Written request
Reproduce these records unchanged except that every instance of "GUI agent" becomes "screen assistant".

Material to process

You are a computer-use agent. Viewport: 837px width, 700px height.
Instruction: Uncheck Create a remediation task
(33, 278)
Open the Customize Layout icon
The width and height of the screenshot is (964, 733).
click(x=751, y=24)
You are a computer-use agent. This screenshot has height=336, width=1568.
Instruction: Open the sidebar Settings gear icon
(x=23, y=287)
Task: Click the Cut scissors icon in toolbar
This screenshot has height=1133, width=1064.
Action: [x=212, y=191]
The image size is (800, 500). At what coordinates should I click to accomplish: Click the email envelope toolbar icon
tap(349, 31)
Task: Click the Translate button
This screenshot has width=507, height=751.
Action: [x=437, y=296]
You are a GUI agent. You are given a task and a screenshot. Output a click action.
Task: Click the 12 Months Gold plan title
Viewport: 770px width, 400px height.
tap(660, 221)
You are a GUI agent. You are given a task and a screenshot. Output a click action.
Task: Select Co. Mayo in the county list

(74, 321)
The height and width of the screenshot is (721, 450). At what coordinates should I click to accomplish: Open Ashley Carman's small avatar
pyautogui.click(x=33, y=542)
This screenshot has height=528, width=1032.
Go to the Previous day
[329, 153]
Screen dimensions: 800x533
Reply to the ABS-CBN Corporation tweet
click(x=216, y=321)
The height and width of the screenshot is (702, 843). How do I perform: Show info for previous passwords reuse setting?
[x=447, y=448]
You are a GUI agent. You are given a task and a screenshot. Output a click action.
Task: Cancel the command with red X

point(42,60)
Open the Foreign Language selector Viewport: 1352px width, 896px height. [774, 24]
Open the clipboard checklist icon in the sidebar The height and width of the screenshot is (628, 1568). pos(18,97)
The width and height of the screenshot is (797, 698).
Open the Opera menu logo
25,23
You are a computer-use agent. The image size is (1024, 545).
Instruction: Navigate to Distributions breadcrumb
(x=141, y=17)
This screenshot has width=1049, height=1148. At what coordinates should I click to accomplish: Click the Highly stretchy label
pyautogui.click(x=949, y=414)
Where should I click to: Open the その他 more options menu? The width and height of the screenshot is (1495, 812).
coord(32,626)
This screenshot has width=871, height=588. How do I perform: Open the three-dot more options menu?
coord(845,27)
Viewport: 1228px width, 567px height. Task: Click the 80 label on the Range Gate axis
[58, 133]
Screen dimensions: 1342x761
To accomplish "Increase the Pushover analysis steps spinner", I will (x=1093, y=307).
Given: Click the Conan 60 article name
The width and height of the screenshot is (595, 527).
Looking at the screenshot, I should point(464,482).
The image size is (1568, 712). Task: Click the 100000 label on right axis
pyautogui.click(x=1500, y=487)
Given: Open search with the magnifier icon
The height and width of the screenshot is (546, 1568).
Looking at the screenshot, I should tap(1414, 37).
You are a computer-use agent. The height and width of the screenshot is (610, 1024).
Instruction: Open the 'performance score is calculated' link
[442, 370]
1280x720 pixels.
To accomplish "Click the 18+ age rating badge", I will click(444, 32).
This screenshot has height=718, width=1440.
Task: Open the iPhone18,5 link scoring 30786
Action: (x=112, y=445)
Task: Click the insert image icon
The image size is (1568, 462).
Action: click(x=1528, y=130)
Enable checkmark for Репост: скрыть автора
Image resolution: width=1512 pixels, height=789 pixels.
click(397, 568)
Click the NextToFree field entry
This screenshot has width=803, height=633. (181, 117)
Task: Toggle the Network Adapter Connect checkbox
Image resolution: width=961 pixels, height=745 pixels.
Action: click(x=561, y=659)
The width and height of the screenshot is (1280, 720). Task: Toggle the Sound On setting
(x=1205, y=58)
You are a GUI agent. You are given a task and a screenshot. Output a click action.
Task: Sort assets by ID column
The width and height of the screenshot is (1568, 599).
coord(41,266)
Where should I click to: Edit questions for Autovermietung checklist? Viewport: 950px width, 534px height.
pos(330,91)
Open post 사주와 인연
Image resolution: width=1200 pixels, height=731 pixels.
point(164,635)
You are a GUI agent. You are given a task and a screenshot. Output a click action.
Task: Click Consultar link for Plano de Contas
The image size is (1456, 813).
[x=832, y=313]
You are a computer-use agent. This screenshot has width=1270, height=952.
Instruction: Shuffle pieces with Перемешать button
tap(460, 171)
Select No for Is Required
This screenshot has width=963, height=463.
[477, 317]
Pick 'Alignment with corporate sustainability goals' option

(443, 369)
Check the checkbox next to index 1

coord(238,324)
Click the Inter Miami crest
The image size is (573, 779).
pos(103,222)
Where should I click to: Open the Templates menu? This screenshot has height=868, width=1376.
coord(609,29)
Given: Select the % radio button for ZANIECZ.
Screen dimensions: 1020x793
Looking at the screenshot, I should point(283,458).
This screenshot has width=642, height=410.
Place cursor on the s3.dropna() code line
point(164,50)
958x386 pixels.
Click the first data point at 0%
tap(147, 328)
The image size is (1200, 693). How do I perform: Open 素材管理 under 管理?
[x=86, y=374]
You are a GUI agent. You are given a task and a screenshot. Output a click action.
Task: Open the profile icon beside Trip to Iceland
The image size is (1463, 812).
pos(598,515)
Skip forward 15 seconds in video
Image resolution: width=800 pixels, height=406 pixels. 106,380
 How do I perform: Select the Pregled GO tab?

Answer in full
You are a computer-use agent. Viewport: 837px width, 700px height.
Instruction: Uncheck Create a remediation task
(33, 278)
Open the Customize Layout icon
The width and height of the screenshot is (964, 733).
click(x=751, y=24)
You are a computer-use agent. This screenshot has height=336, width=1568.
Instruction: Open the sidebar Settings gear icon
(x=23, y=287)
Task: Click the Cut scissors icon in toolbar
This screenshot has height=1133, width=1064.
Action: [x=212, y=191]
The image size is (800, 500). At what coordinates should I click to accomplish: Click the email envelope toolbar icon
tap(349, 31)
Task: Click the Translate button
This screenshot has width=507, height=751.
Action: [x=437, y=296]
You are a screen assistant. You are given a task and a screenshot. Output a click action.
Task: Click the 12 Months Gold plan title
Viewport: 770px width, 400px height.
tap(660, 221)
You are a screen assistant. You are given a task and a screenshot. Output a click action.
Task: Select Co. Mayo in the county list

(74, 321)
The height and width of the screenshot is (721, 450). At what coordinates should I click to accomplish: Open Ashley Carman's small avatar
pyautogui.click(x=33, y=542)
This screenshot has height=528, width=1032.
Go to the Previous day
[329, 153]
Screen dimensions: 800x533
Reply to the ABS-CBN Corporation tweet
click(x=216, y=321)
The height and width of the screenshot is (702, 843). How do I perform: Show info for previous passwords reuse setting?
[x=447, y=448]
You are a screen assistant. You are given a task and a screenshot. Output a click action.
Task: Cancel the command with red X

point(42,60)
Open the Foreign Language selector Viewport: 1352px width, 896px height. [774, 24]
Open the clipboard checklist icon in the sidebar The height and width of the screenshot is (628, 1568). pos(18,97)
The width and height of the screenshot is (797, 698).
Open the Opera menu logo
25,23
You are a computer-use agent. The image size is (1024, 545).
Instruction: Navigate to Distributions breadcrumb
(x=141, y=17)
This screenshot has width=1049, height=1148. At what coordinates should I click to accomplish: Click the Highly stretchy label
pyautogui.click(x=949, y=414)
Where should I click to: Open the その他 more options menu? The width and height of the screenshot is (1495, 812).
coord(32,626)
This screenshot has width=871, height=588. How do I perform: Open the three-dot more options menu?
coord(845,27)
Viewport: 1228px width, 567px height. Task: Click the 80 label on the Range Gate axis
[58, 133]
Screen dimensions: 1342x761
To accomplish "Increase the Pushover analysis steps spinner", I will (x=1093, y=307).
Given: Click the Conan 60 article name
The width and height of the screenshot is (595, 527).
Looking at the screenshot, I should point(464,482).
The image size is (1568, 712). Task: Click the 100000 label on right axis
pyautogui.click(x=1500, y=487)
Given: Open search with the magnifier icon
The height and width of the screenshot is (546, 1568).
Looking at the screenshot, I should tap(1414, 37).
You are a computer-use agent. The height and width of the screenshot is (610, 1024).
Instruction: Open the 'performance score is calculated' link
[442, 370]
1280x720 pixels.
To accomplish "Click the 18+ age rating badge", I will click(444, 32).
This screenshot has height=718, width=1440.
Task: Open the iPhone18,5 link scoring 30786
Action: (x=112, y=445)
Task: Click the insert image icon
The image size is (1568, 462).
Action: click(x=1528, y=130)
Enable checkmark for Репост: скрыть автора
Image resolution: width=1512 pixels, height=789 pixels.
click(397, 568)
Click the NextToFree field entry
This screenshot has width=803, height=633. (181, 117)
Task: Toggle the Network Adapter Connect checkbox
Image resolution: width=961 pixels, height=745 pixels.
Action: click(x=561, y=659)
The width and height of the screenshot is (1280, 720). Task: Toggle the Sound On setting
(x=1205, y=58)
You are a screen assistant. You are given a task and a screenshot. Output a click action.
Task: Sort assets by ID column
The width and height of the screenshot is (1568, 599).
coord(41,266)
Where should I click to: Edit questions for Autovermietung checklist? Viewport: 950px width, 534px height.
pos(330,91)
Open post 사주와 인연
Image resolution: width=1200 pixels, height=731 pixels.
point(164,635)
You are a screen assistant. You are given a task and a screenshot. Output a click action.
Task: Click Consultar link for Plano de Contas
The image size is (1456, 813).
[x=832, y=313]
You are a computer-use agent. This screenshot has width=1270, height=952.
Instruction: Shuffle pieces with Перемешать button
tap(460, 171)
Select No for Is Required
This screenshot has width=963, height=463.
[477, 317]
Pick 'Alignment with corporate sustainability goals' option

(443, 369)
Check the checkbox next to index 1

coord(238,324)
Click the Inter Miami crest
The image size is (573, 779).
pos(103,222)
Where should I click to: Open the Templates menu? This screenshot has height=868, width=1376.
coord(609,29)
Given: Select the % radio button for ZANIECZ.
Screen dimensions: 1020x793
Looking at the screenshot, I should point(283,458).
This screenshot has width=642, height=410.
Place cursor on the s3.dropna() code line
point(164,50)
958x386 pixels.
Click the first data point at 0%
tap(147, 328)
The image size is (1200, 693). How do I perform: Open 素材管理 under 管理?
[x=86, y=374]
You are a screen assistant. You are given a task and a screenshot. Output a click action.
Task: Open the profile icon beside Trip to Iceland
The image size is (1463, 812).
pos(598,515)
Skip forward 15 seconds in video
Image resolution: width=800 pixels, height=406 pixels. 106,380
 How do I perform: Select the Pregled GO tab?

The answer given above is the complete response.